- **EXERCISE REQUIREMENTS**: Nothing but the lines from the one with "You are a computer-use" down to the one with "Instruction: Switch to results page 11-20" should be returned, exactly and with both ends included, from the material below.

- **SUPPLIED INFORMATION**:
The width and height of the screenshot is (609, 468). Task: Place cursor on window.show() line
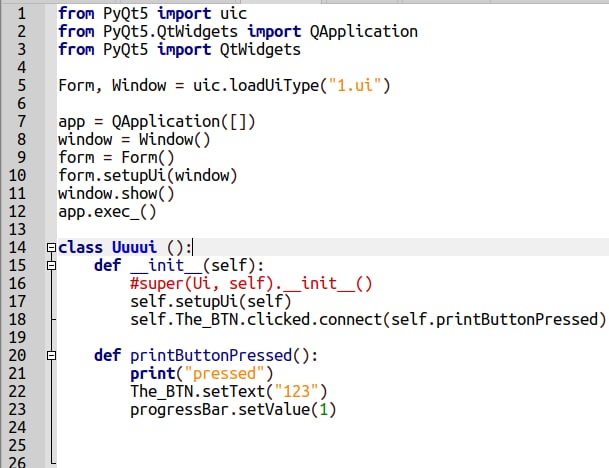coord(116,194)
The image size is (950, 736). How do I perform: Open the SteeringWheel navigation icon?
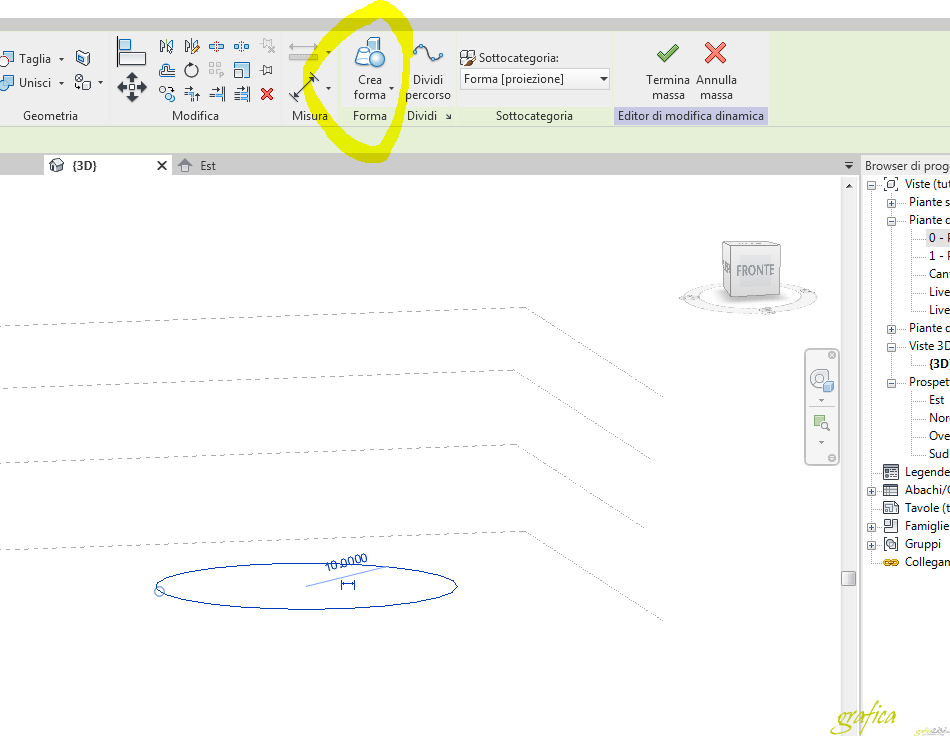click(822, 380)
==
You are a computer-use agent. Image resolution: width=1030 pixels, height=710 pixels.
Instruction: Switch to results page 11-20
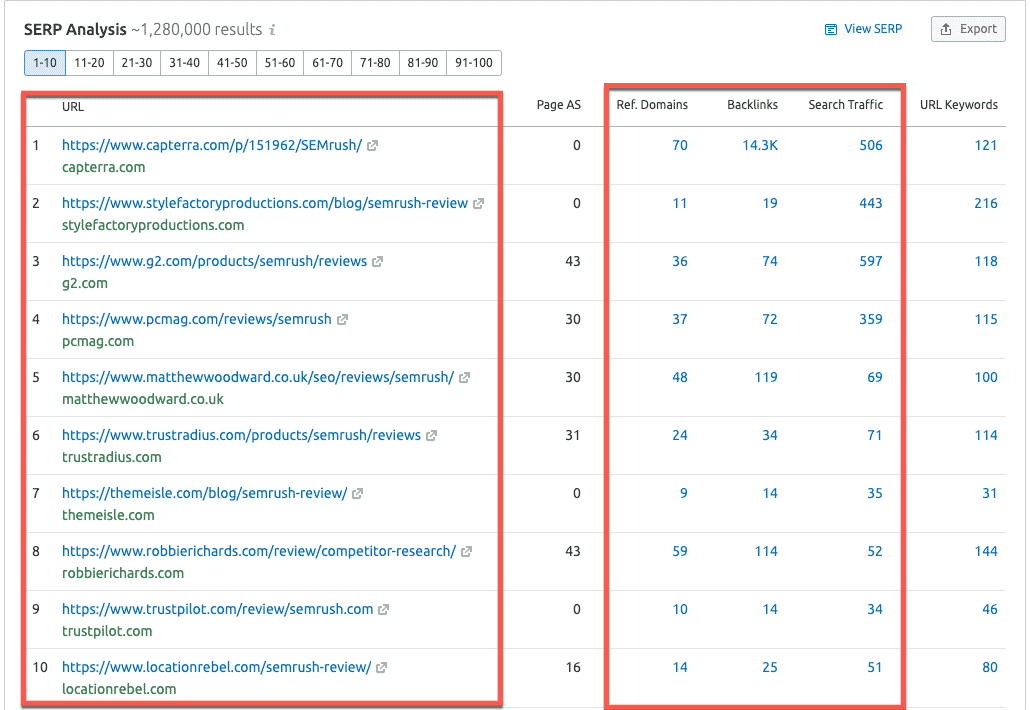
* * *
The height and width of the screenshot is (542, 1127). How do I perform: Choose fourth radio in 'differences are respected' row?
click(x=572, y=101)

- **EXERCISE ANSWER**:
You are a computer-use agent. Image resolution: width=1030 pixels, height=710 pixels.
Instruction: Switch to results page 11-20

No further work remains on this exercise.